The Complexity of Bisimilarity and Model Checking in Finitary Diagrams
2026-06-15 • Logic in Computer Science
Logic in Computer Science
AI summaryⓘ
The authors build on prior work by Dubut and others, who studied certain mathematical diagrams and how to decide when they behave similarly (bisimilarity). They improve complexity results for checking these diagram properties by developing a faster randomized algorithm for a key logical fragment involving invertible matrices. This leads them to lower the complexity bounds for bisimilarity and model checking problems related to finitary diagrams.
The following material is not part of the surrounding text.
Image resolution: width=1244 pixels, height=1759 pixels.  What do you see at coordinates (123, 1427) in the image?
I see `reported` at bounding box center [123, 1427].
They also explore related problems with matrices constrained by determinant one and connect these to known mathematical theories, showing some equivalences in complexity.
finitary diagramsbisimilaritymodel checkingexistential theory of the realsinvertible matricesPSPACENEXPNP-hardnessquiver representationsspecial linear group
Authors
Markus Bläser, Sagnik Dutta, Samuel Okyay
Abstract
Inspired by the work of Dubut, Goubault, and Goubault-Larrecq (ICALP 2015) on natural homology, Dubut (RAMiCS 2020) introduces finitary diagrams and studies bisimilarity and diagrammatic path logics for them. To this aim, he defines a fragment of the existential theory of the reals, called the existential theory of invertible matrices (ETIM). Using a PSPACE upper bound for this fragment, he proves that for finitary diagrams, bisimilarity can be decided in EXPSPACE and model checking for diagrammatic path logic in PSPACE. We significantly improve both these bounds and settle the complexity of model checking for finitary diagrams. As our first main result, we show that there is an efficient randomized algorithm for ETIM. Combining this with the previous work by Dubut, we obtain an NEXP upper bound for bisimilarity of finitary diagrams and an NP upper bound for diagrammatic path logic. We also provide a matching NP-hardness proof for the latter. The hardness proof introduces constrained layered poset problems, which may be of independent interest, and connects them to finitary diagrams using Gabriel's theorem for representations of path quivers. For bisimilarity over finite fields, we further improve the upper bound to PSPACE. In ETIM, we quantify over invertible matrices. We finally ask what happens if we instead quantify over matrices from the special linear group, that is, of determinant one. We show that in this case, the resulting fragment is equivalent to the existential theory of the reals, under a mild generalization of the allowed linear constraints.